(TO-DO LIST):
1. In the account of the resilience workshop, what was the scroll that Fourthland read from rolled up in?
2. Write a continuation of the account of the resilience workshop at the Cabot Institute, picking up after its final sentence.

Bizarre objects covering the workshop tables. Image credit Amanda Woodman-Hardy |
Fourthland came to the Cabot Institute from London to give a workshop which would help us look into how resilience forms an important part of our research across all disciplines. Walking into the room with weird objects laid out and the sound of an Irish choir repeating a hypnotic chant, I instantly knew this would be a very different kind of exploration of our academic research.
A resilient performanceFourthland started their artistic performance by holding a rope and folding it up…cue lots of confused looks around the room and people shifting uneasily in their seats. I couldn’t help thinking what on earth have I signed myself up to?! Asking everyone to close their eyes, Fourthland continue to set up the room with props.
Folding of rope. Image credit Amanda Woodman-Hardy |
Upon opening of eyes, everyone was asked to communicate through gestures and not use their voice. A volunteer was plucked from the room to randomly play a piano whilst participants took hay, eggshells, string and a big dish of what looked like the biggest poppadum I had ever seen – it was actually a flat bowl made from wax. Manipulating all these ‘ingredients’ separately in small groups by making straw bundles, ‘moving mountains’ with eggshells, and weaving string in and out and around the room, binding the room together, there was a sense that this had meaning in a way that could not be explained verbally. This is where writing about the experience is tough. What on earth was happening, what did it all mean and where was the relevance to resilience? I couldn’t quite see it at that point…
Fourthland continued and read from a scroll rolled up in a rolling pin. The scroll contained all the thoughts of the researchers that had contributed to our resilience programme over the last few weeks. Contributions came from social science, engineering, arts, and the sciences. After all the noise and manipulating of simple materials subsided, a group of volunteers sat at the front of the room (named the ‘keepers of culture’) reflected on what they thought had just happened.
The Resilience Workshop at Cabot Institute. Image credit Amanda Woodman-Hardy |
Digesting the workshop
Taking the time to digest what had just happened was critically important at this point. We had spent 20 minutes inside this weird bubble of wax and string and sound and eggshells and straw and a whole load of visual and aural bombardments. How was the room making sense of it all? I was intrigued.
First reactions were that lots had happened without actually seeing it. Everyone was so engrossed in their little task with their simple material that they didn’t feel like they saw everything that was going on but everyone seemed to sense most stuff that was happening around them, regardless of whether they saw it or not. It wasn’t until everyone stopped and looked around at the transformation of the room that we all realised just how much we had changed our simple materials and our presence in the room.

(DATA SHOWN):
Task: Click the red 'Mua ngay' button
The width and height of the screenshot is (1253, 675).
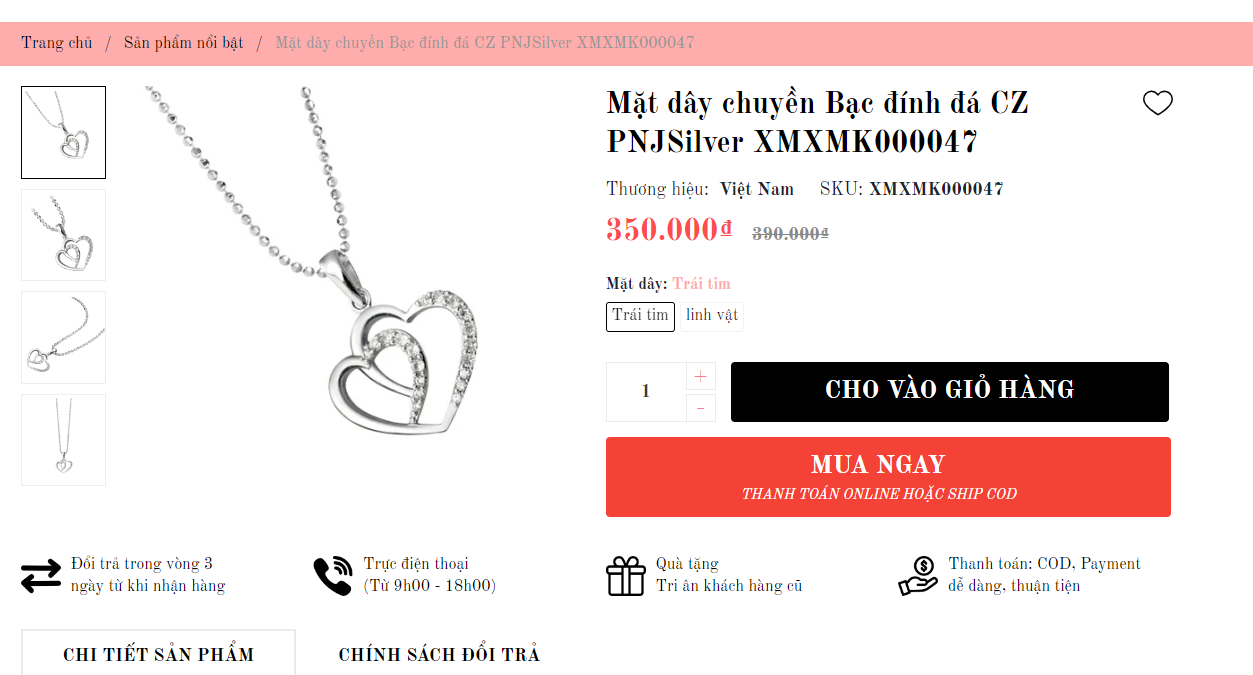Action: [888, 477]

(THE ANSWERS):
1. A rolling pin.

2.
The creation of a circular straw wreath by Cabot Institute academic during Resilience Workshop. Image credit Amanda Woodman-Hardy |
Workshop participants breaking up a wax bowl. Image credit Amanda Woodman-Hardy |
Making straw bundles and a nest. Image credit Amanda Woodman-Hardy |
The string group, with a bundle of string and no scissors started by miming cats cradles to each other but then realised that not having scissors meant they had to think more creatively about what they were doing with the string…so they connected everyone in the room up. Once everyone in the room was connected they then turned to making the string look more attractive, embellishing it with knots and some borrowed straw. The string group felt that this process made them question permission e.g. who they could tie up with string, were they allowed to go around the room with the string in the first place? They noticed that there was a bit of risk-taking involved in tying around people and creating trip hazards. In the space of boredom they associated their permissions. No one had said they couldn’t do what they were doing, so they just assumed that they could. Thinking about resilience it was interesting to see what permission allows you to do but also where it restricts your resilience.
Tying the room up with string and embellishing with straw. Image credit Amanda Woodman-Hardy |
Two people worked on this pile of eggshells in silence. One thought he was creating an island, the other the sun. Image credit Amanda Woodman-Hardy |
Artistic interpretations of resilience
Academic interpretations
- One scientist thought the workshop was about the individual stories and that life was precious.
- “It was less about looking for someone else in the room who knew what was happening and more about what I knew”.
- “We took away our human stuff e.g. language and knowledge, and sought an older part of ourselves, like making eye contact in order to make and do and continue”.
- A social scientist asked about cooperation and what happens if something happens that is malign like external shocks? What happens to that group cooperation? If the shock came you would need to know that you can all come together to get over that shock.
- Another point well-made was that there was a whole load of people who weren’t in the room. “Every time we try to be resilient we are excluding certain groups”.
Future thoughts on resilience
This blog has been written by Amanda Woodman-Hardy, Coordinator at the Cabot Institute. Follow @Enviro_Mand.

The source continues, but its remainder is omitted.